Doesn't it suggest there is still a fundamental absence of discipline at your schools?
I would not put it that way. I would say the current plans to combat school violence are not working.
Because there's an absence of discipline at your schools?
We've got 2.3-million learners in Gauteng. Only 150 have been found to be in conflict with the law.
Unions and teachers say that's the tip of the iceberg.
If they don't report then we can't know. These are the ones that have been reported. But check the police crime stats. It would be a miracle if schools were not affected by that kind of environment.
Teachers feel they're not getting enough departmental support.
I'm sympathetic to that feeling because our schools must be teacher-friendly. But they must also be learner-friendly.
Is the balance too much in favour of the pupils?
If educators don't feel safe there's a process and mechanism for them to report and the perpetrator can be removed. The problem is they only want to report when it has reached an uncontrollable stage. That's why I'm taken aback when teacher formations say violence is under-reported. It's because they don't report.
Because they're afraid of being embroiled in a bureaucratic quagmire if they do?
In the absence of bureaucracy what do you have? An eye for an eye? People who don't follow the law to the letter? If you suspend a learner without going through all the processes, you've got the Human Rights Commission that will come to you tomorrow, you've got NGOs that will take you to court. So there is a need for bureaucracy.
Is there also a need for swifter consequences?

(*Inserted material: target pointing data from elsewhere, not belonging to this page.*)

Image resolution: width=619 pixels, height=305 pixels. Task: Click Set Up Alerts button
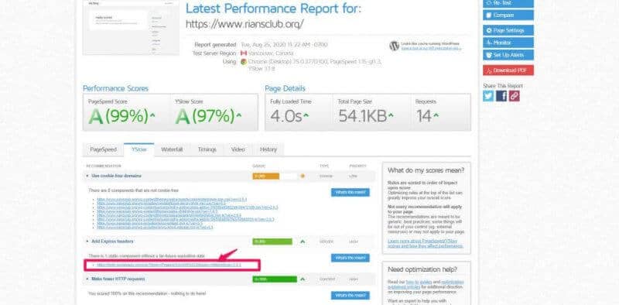tap(508, 55)
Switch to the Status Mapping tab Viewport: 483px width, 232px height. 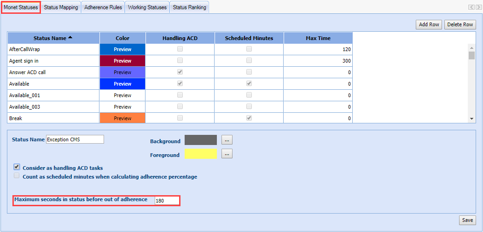61,7
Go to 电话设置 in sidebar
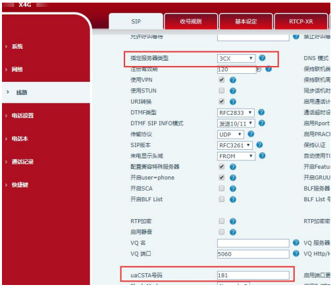The height and width of the screenshot is (287, 333). click(x=22, y=115)
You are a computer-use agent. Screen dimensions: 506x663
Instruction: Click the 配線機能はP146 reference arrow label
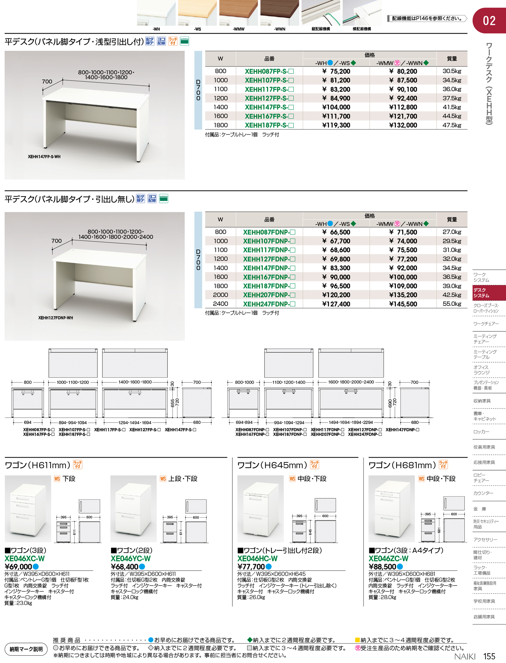pos(427,19)
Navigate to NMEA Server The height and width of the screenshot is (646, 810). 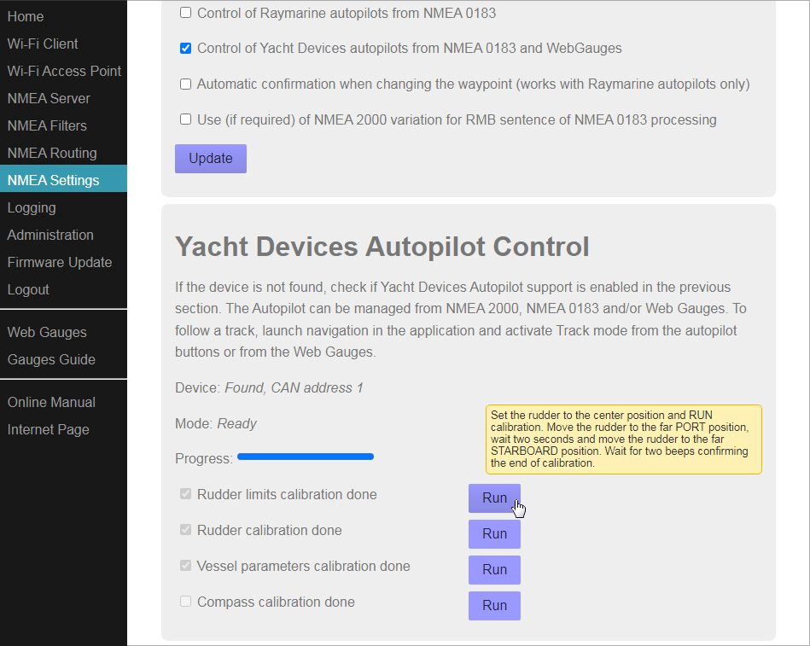click(49, 98)
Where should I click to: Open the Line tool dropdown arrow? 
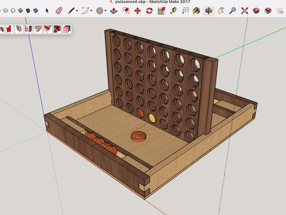(x=78, y=11)
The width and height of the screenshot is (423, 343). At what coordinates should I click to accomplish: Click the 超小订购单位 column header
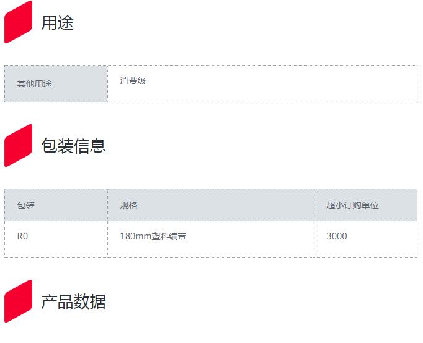coord(352,205)
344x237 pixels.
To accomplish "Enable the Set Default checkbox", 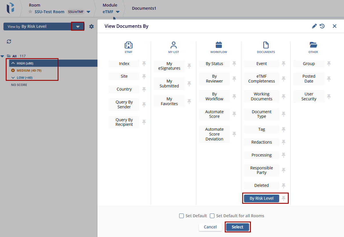I will pyautogui.click(x=181, y=216).
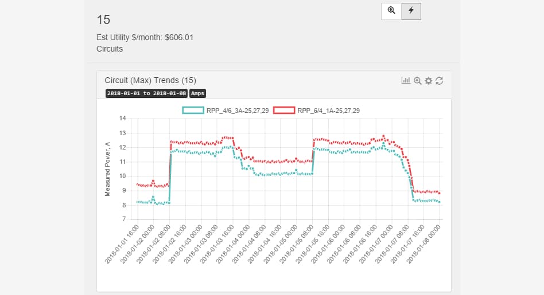544x295 pixels.
Task: Click the bar chart icon in panel header
Action: (x=406, y=81)
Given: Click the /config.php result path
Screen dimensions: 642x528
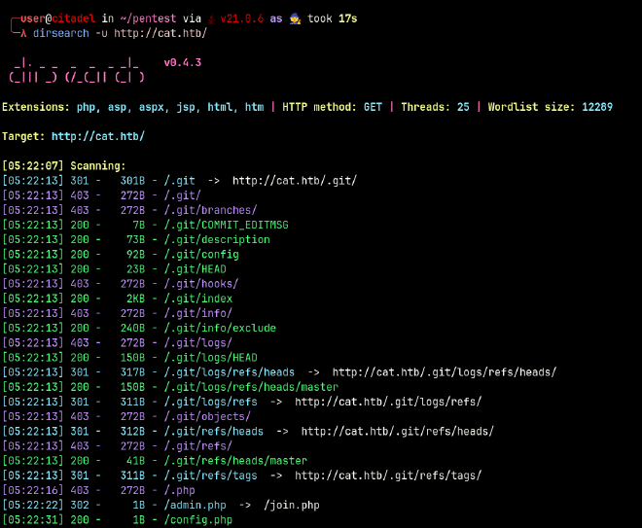Looking at the screenshot, I should [198, 519].
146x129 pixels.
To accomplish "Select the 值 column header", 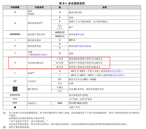I will (60, 7).
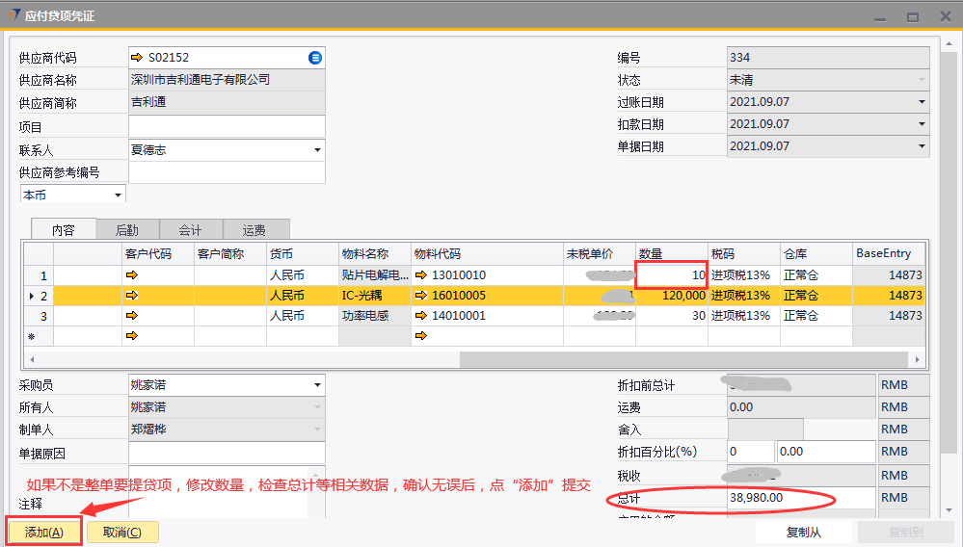Click customer code link arrow in row 1

(132, 275)
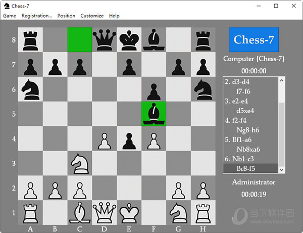
Task: Open the Customize menu
Action: [92, 16]
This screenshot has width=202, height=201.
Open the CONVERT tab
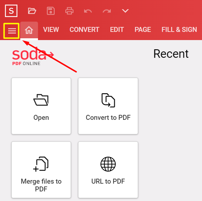(x=84, y=29)
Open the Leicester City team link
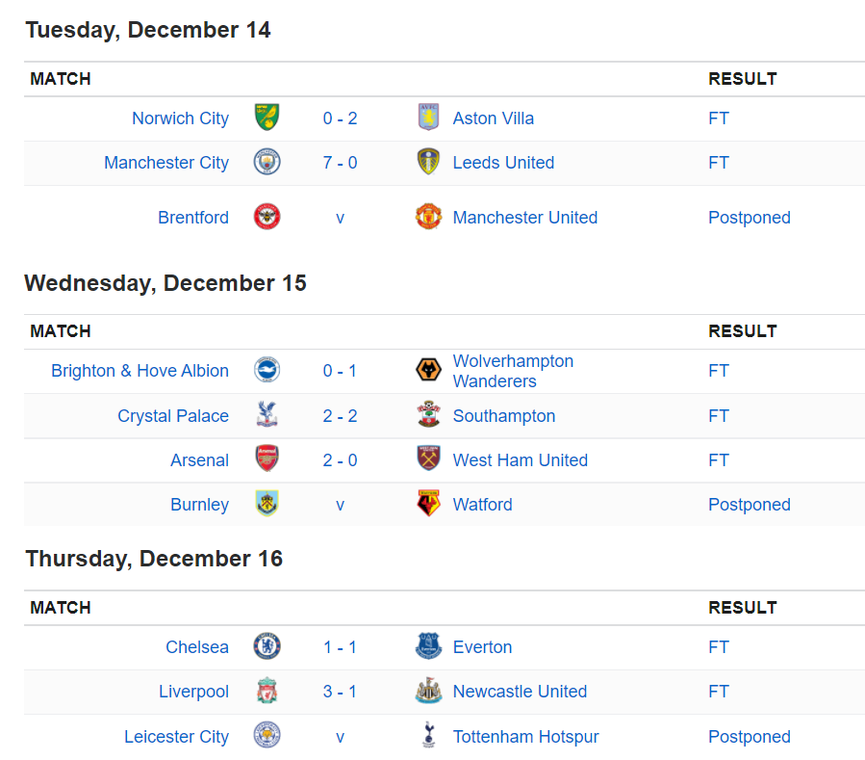Viewport: 865px width, 760px height. [176, 737]
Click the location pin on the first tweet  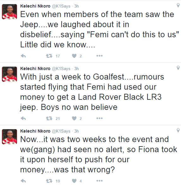pyautogui.click(x=178, y=5)

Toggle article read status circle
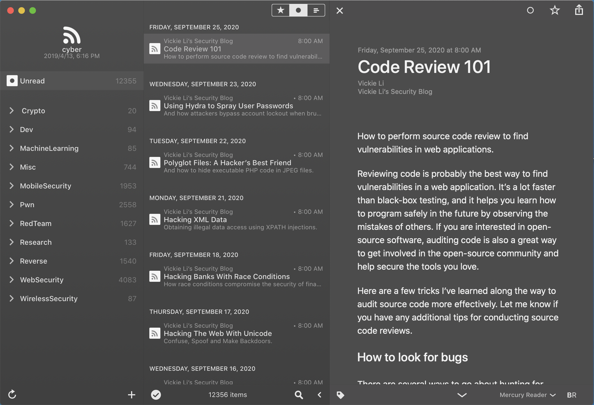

Our rules and regulations say that the SGB [school governing body] can meet now and in the next two hours suspend or expel that learner. The only area we can improve on is to declare our schools a no-weapons zone, so if someone brings a knife or gun he is expelled immediately.
Do schools have the capacity to screen for them?
It's not us, it's the law-enforcement agencies. It's their mandate. They must execute their mandate, they must not transfer it to us. Our mandate is to teach.
Which can only happen if there's some kind of discipline?
Of course.
When you come down on teachers for enforcing things like hair codes, don't you undermine their authority?
I've not come down on teachers, I've come down on the SGBs.